Research Spotlight

Reclassifying Own-Account Data as a Capital Asset

In its 2025 revision, the System of National Accounts now recommends treating own-account data and databases as intangible capital assets, and two recent U.S. Bureau of Economic Analysis (BEA) working papers present efforts to implement that recommendation for the United States and to estimate the results.

The first paper, by José Bayoán Santiago Calderón, develops proposed methodology and experimental estimates for 1997 to 2024. The second paper, in which Santiago Calderón is joined by Jon D. Samuels and Corby Garner, uses those estimates to modify the Integrated Industry-Level Production Account and assess effects on sources of productivity growth from 2002 to 2024.

At the core is a change in economic accounting: spending on own-account data is treated as investment rather than expense. In this framework, own-account data and databases are data resources that organizations generate and curate for their own use, with expected sustained future revenue streams and ongoing production benefits. The papers emphasize that this treatment resolves an inconsistency in capital formation, where databases developed for sale or license were already treated differently from databases developed for own use. Capitalization therefore expands the production boundary and recognizes data-intensive production more explicitly in gross fixed capital formation (GFCF), consumption of fixed capital, net stock, value added, and capital services.

The first paper details annual industry-level nominal values, prices, and volume estimates for GFCF, consumption of fixed capital, and net stock for the new asset class. It positions this work as experimental economic statistics intended to preview implementation, gather feedback, and prepare for the international target window for national statistical offices. The methodology builds on prior BEA capitalization transitions for software and research and development, and on recent international collaboration. It also incorporates methodological refinements relative to earlier work: adjusting the production boundary to exclude data use activities such as analysis, refining multiple-counting adjustments, harmonizing definitions with international standards, including government investment, extending time coverage, and treating self-employment more explicitly. The paper highlights ongoing discussions around asset-boundary choices, occupation involvement rates, pseudo-output prices, and depreciation profiles and points to reproducibility materials and posted tables to support transparency.

The second paper takes these measurement updates into productivity analysis. It examines both the output and input sides of the integrated production accounts. On the output side, the accounts capture newly recognized GFCF in data and databases; in real terms, this is new real value added. On the input side, data provides a capital service flow to industries that use it. Within growth accounting, total factor productivity is the difference between real output growth and real input growth after including production and use of own-account data and databases. This setup allows updated contributions of capital and labor across industries and a clearer decomposition of growth.

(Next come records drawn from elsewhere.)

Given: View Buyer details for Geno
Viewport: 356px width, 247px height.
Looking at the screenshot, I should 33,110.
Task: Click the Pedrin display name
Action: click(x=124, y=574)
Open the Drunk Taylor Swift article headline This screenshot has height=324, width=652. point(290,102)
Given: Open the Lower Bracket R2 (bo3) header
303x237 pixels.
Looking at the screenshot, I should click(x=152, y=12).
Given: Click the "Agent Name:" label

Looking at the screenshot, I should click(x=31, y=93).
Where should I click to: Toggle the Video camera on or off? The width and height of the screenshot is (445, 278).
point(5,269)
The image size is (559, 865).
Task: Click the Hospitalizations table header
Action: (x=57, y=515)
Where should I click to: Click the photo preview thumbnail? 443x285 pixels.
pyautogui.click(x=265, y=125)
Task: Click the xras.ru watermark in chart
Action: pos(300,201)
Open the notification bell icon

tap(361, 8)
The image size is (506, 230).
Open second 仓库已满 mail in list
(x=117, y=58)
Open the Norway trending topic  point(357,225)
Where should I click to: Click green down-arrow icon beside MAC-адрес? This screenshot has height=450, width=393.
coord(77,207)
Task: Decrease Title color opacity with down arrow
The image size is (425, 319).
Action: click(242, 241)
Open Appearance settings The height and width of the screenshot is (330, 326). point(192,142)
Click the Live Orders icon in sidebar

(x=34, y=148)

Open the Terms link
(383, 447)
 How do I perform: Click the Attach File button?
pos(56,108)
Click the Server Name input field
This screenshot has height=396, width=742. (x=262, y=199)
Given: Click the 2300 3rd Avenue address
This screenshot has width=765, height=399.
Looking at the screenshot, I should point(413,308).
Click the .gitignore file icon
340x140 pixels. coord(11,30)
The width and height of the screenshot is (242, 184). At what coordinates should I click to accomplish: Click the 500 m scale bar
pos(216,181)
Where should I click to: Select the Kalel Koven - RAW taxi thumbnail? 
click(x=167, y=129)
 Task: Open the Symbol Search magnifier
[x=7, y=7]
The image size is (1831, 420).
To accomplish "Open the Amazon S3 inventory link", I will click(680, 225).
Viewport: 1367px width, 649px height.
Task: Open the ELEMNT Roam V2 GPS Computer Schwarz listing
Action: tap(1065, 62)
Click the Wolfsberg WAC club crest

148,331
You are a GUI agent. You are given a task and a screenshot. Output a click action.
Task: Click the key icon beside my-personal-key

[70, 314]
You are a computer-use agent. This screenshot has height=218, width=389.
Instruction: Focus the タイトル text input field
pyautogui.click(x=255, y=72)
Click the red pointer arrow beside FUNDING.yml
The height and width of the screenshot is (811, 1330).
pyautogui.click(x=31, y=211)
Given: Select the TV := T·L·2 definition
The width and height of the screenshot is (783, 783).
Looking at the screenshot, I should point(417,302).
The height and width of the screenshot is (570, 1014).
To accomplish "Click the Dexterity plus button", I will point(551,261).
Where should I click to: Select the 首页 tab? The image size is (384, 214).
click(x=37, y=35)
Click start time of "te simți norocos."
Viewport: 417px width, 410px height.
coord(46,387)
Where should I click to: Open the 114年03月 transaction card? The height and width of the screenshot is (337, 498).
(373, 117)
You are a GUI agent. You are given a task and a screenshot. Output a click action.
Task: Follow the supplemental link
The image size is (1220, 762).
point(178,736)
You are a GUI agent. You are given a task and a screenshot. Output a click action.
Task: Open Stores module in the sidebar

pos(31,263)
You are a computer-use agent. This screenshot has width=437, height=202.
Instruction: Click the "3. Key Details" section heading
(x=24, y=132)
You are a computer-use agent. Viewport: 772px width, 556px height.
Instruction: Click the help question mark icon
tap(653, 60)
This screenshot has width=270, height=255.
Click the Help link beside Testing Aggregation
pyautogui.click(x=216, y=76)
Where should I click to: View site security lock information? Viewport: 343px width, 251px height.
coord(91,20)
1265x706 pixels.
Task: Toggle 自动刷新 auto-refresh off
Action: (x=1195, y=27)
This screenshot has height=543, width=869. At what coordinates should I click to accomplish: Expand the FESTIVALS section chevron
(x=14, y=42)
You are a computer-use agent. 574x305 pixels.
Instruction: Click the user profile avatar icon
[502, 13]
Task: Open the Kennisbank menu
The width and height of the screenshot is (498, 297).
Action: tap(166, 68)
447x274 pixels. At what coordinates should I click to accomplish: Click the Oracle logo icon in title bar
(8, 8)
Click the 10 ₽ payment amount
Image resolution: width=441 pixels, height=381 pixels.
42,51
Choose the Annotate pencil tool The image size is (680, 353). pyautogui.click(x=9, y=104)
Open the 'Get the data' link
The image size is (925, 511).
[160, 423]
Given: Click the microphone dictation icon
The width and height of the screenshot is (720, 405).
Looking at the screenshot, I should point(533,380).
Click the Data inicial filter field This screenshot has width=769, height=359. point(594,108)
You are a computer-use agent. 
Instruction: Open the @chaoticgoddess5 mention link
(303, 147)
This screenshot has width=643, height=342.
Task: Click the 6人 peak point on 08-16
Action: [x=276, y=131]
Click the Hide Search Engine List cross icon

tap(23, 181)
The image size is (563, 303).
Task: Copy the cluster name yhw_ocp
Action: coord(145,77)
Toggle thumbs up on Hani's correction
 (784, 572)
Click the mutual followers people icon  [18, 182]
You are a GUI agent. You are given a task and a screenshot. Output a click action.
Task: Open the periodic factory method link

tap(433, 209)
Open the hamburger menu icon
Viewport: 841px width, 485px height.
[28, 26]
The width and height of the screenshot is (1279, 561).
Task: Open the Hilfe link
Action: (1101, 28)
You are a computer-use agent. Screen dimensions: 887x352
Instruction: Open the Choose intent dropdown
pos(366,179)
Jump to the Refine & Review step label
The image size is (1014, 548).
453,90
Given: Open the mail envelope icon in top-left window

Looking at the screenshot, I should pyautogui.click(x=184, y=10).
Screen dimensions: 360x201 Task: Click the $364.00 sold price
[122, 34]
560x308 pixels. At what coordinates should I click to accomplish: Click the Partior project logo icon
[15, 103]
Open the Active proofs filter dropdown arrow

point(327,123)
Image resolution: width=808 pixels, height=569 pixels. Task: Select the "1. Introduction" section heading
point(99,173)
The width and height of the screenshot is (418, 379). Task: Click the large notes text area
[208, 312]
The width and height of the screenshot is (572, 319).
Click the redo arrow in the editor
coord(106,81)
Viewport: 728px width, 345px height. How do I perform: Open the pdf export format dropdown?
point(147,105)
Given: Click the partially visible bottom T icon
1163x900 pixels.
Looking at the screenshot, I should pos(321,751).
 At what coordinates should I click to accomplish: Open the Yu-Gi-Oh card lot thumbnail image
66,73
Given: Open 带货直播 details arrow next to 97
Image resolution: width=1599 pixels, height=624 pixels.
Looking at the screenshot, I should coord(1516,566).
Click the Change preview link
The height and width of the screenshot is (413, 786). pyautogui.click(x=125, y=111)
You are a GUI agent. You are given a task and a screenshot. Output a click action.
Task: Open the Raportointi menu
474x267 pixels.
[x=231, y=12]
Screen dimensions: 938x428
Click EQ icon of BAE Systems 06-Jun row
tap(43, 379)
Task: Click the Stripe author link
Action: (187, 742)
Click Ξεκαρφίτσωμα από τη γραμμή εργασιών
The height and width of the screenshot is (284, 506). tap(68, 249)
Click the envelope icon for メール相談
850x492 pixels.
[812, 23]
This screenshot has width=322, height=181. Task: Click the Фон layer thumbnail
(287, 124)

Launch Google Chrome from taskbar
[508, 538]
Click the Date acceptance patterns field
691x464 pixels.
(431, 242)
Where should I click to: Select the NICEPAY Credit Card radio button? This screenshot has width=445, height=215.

Across the period studied, both papers point to faster measured growth when data and databases are capitalized. The first reports that the economy grew at an average rate about 7 basis points faster from 2002 to 2024, with the increase attributed mainly to more rapid capital growth, especially intangibles and information and communication technology, and to slightly lower measured productivity growth in the aggregate. The second paper further finds that including own-account data raises the contribution of information technology-related capital assets to gross domestic product growth by about one-third, while effects differ significantly across industries.

A shared conclusion is that capitalization reallocates part of what had appeared as productivity gains into measured capital accumulation. Aggregate total factor productivity is slightly lower after inclusion—because, while output grows faster as the asset being produced is now part of output, the change is not big enough to offset the growth in capital—yet industry-level impacts are heterogeneous. Service industries that rely more on labor can experience productivity gains when newly recognized data output grows faster than newly recognized combined inputs. The chart shows the updated composition of annual investment in intellectual property products (IPPs), private nonresidential fixed assets, and government IPPs and fixed assets when recognizing own-account data and database assets.

Overall, the combined evidence indicates that treating own-account data and databases as assets rebalances capital composition toward IPPs and digital technologies, raises measured value added and growth, and improves the economic accounting of how modern businesses produce, use, and benefit from data.